The Truth Project by Dante Medema - This book really tackles the definition of father. Cordelia does a genealogy project for her senior capstone project and finds out that her dad isn't her biological father. This guy is notable because he already knew, but he didn't want his wife to know he knew. He was happy to just let her think he was clueless about his middle child's parentage to keep his family intact. He didn't want her to think they needed to fight or cause a disruption. He treated Cordelia the same as his other children and moved on.

One for the Money by Janet Evanovich - Stephanie Plum's dad isn't going to win any father of the year awards, but he is hilarious. His mother-in-law moved in with them when her husband died and she is a lunatic. She is enjoying her old age and he is forced to put up with her antics. Mostly he responds in the form of unintelligible grunts of fits of apoplexy when she does or says something truly bizarre.

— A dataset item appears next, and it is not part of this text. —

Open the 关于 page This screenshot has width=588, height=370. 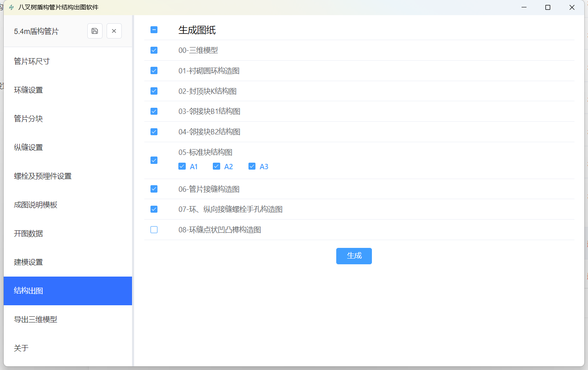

Twilight by Stephenie Meyer - Bella's dad did not know what he was in for. I mean, he knew it was going to be difficult when his teenaged daughter decided to come live with him full time. He didn't really have much of a relationship with her, but he sure wanted to. Then she gets mixed up with the creepy family in town. Weird stuff starts happening to her. He has no idea what to do, but her sure tries.

Felix Ever After by Kacen Callender - Felix's dad is a truly minor character in this book. His mom is gone, and it's just him and dad. Also he's trans, and his dad is struggling. He gets props for helping Felix get his gender reassignment surgery, so there's that, but he also dead-names him all the time. This makes Felix unhappy and unaccepted. So, it's kind of a yay and a nay. It also seems backwards. If you can't accept your kid's new name, how are you going to pay for gender reassignment surgery?

Not So Pure and Simple by Lamar Giles - Again, the father in this book takes a smaller role in the story, but he is present which is a bonus. Throughout the book, it's clear that this father has coached his son, the main character, in how to "be a man" and "get the girl." It's basically solid instruction in toxic masculinity. At the end of the book, he sits the kid down and tells him he was wrong. The wife and daughter had had an intervention with him and set him straight, and he was sharing with his son how he had led him astray. So he started out with issues and got turned around later.

There you have 5 fathers I've read about lately that I could share. Mostly they are from YA novels, but that's what I'm mostly reading lately, so... It is what it is. Who are your favorite fictional fathers?